▸ **Records for this exercise**
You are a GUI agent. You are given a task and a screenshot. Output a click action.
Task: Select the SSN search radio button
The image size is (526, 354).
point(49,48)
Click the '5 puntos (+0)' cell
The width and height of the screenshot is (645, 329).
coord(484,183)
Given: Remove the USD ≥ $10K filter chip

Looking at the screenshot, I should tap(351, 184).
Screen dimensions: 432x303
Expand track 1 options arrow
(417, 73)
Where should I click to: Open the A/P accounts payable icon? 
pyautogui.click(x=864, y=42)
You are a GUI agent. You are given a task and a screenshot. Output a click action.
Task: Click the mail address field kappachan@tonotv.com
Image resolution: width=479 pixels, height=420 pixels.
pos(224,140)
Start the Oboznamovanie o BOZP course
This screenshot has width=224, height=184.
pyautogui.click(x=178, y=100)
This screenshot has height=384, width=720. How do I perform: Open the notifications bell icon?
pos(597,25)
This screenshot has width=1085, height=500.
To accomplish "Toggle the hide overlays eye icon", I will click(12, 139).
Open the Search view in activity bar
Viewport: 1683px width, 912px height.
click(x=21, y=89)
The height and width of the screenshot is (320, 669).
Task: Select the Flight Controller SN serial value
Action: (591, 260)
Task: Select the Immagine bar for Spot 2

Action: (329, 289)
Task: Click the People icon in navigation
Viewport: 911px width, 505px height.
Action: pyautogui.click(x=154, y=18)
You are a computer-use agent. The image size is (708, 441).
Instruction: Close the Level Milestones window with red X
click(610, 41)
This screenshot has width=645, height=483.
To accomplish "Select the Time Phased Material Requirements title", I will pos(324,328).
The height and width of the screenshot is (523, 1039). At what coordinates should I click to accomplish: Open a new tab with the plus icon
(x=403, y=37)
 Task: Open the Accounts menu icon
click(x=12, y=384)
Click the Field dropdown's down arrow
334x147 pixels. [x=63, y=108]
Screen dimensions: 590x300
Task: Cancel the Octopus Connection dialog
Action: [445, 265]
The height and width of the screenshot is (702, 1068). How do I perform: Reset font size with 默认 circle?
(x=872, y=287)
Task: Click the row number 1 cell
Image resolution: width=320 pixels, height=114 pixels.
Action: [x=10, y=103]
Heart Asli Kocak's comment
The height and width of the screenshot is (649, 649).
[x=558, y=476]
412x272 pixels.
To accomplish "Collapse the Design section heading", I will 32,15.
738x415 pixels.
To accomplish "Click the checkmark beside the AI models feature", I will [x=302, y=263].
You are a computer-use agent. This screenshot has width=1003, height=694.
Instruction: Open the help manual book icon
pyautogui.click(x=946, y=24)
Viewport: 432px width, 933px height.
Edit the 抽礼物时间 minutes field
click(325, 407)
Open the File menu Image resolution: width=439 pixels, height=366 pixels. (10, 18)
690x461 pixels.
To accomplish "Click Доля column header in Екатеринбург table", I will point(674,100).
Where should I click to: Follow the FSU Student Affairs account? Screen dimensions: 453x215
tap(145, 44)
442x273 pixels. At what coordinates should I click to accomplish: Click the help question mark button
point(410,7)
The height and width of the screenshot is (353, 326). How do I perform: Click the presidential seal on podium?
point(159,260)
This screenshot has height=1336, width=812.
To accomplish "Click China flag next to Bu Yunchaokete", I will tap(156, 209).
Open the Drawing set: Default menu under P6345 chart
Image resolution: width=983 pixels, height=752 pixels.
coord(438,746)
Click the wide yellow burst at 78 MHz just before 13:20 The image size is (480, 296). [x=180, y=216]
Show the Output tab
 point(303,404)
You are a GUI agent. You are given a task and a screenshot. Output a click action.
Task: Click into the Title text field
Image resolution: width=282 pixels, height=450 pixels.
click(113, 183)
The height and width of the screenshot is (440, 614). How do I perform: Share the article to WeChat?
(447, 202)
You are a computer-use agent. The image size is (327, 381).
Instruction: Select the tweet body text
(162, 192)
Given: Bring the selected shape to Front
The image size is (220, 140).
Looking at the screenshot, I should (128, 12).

▸ **Aim of the task**
Among the lines above, find those with the word "computer". Copy them.

▸ **Answer below**
You are a computer-use agent. The image size is (708, 441).
You are a computer-use agent. This screenshot has width=1003, height=694.
You are a computer-use agent. The image size is (327, 381).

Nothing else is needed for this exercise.